* TEXT SECTION:
# **LAUNCH TENSORBOARD ON KAGGLE**

In [None]:
# Clear any logs from previous runs
!rm -rf ./logs/ 
!mkdir ./logs/

In [None]:
# From Github Gist: https://gist.github.com/hantoine/4e7c5bc6748861968e61e60bab89e9b0
from urllib.request import urlopen
from io import BytesIO
from zipfile import ZipFile
from subprocess import Popen
from os import chmod
from os.path import isfile
import json
import time
import psutil

def download_and_unzip(url, extract_to='.'):
    http_response = urlopen(url)
    zipfile = ZipFile(BytesIO(http_response.read()))
    zipfile.extractall(path=extract_to)


def run_cmd_async_unsafe(cmd):
    return Popen(cmd, shell=True)

* SET OF TASKS:
a) Answer these from the Kaggle TensorBoard code:
(i) Which directory does the first code cell delete and then create again?
(ii) From which module is Popen imported?
(iii) What default value does the extract_to parameter of download_and_unzip have?
b) Reproduce, word for word, everything in the Kaggle TensorBoard code from "zipfile = ZipFile(BytesIO(http_response.read()))" down to "return Popen(cmd, shell=True)".

* DATA EXCERPT:
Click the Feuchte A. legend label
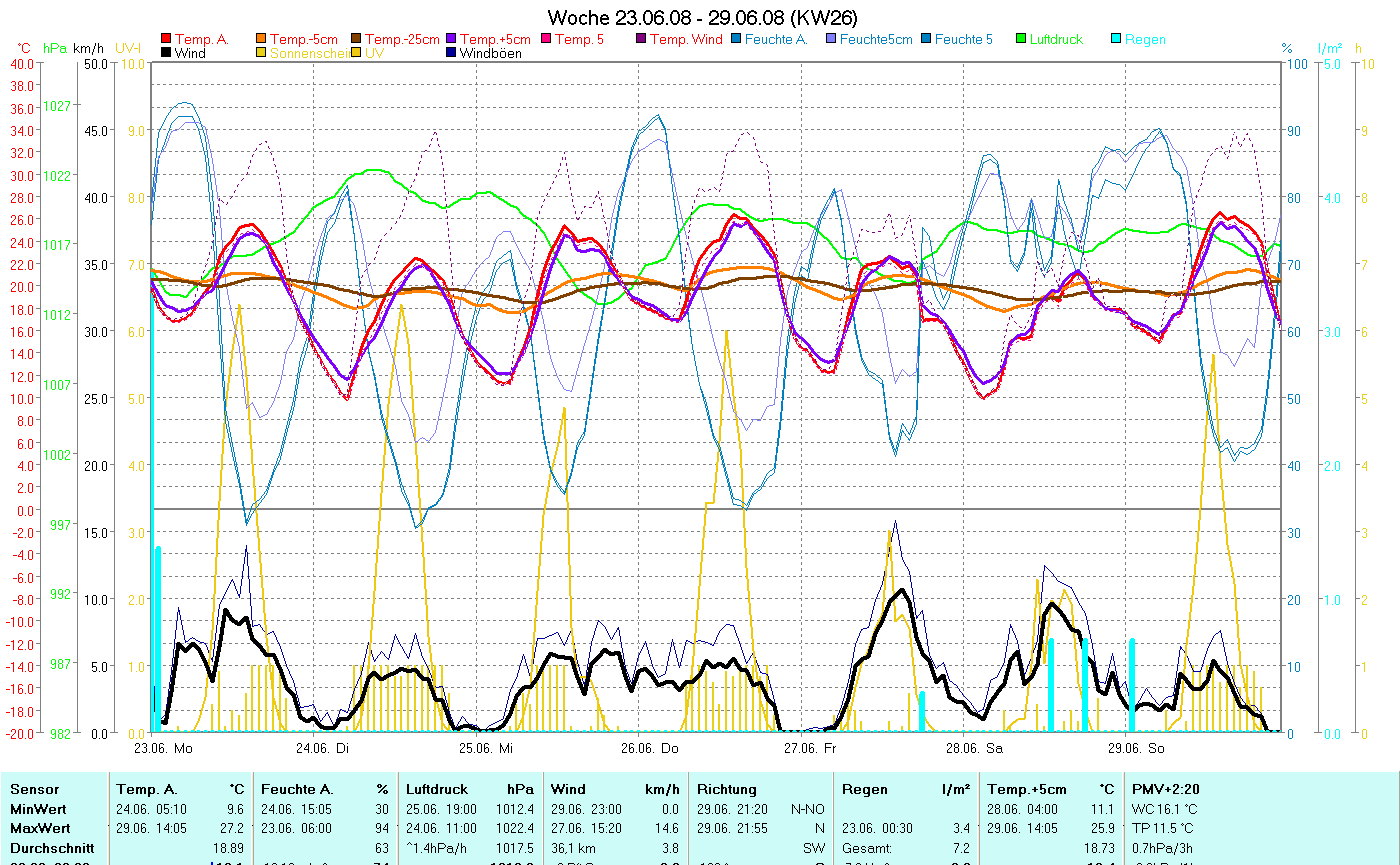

* WRITTEN RESPONSES:
a)
(i) ./logs/
(ii) subprocess
(iii) '.'

b)
zipfile = ZipFile(BytesIO(http_response.read()))
    zipfile.extractall(path=extract_to)


def run_cmd_async_unsafe(cmd):
    return Popen(cmd, shell=True)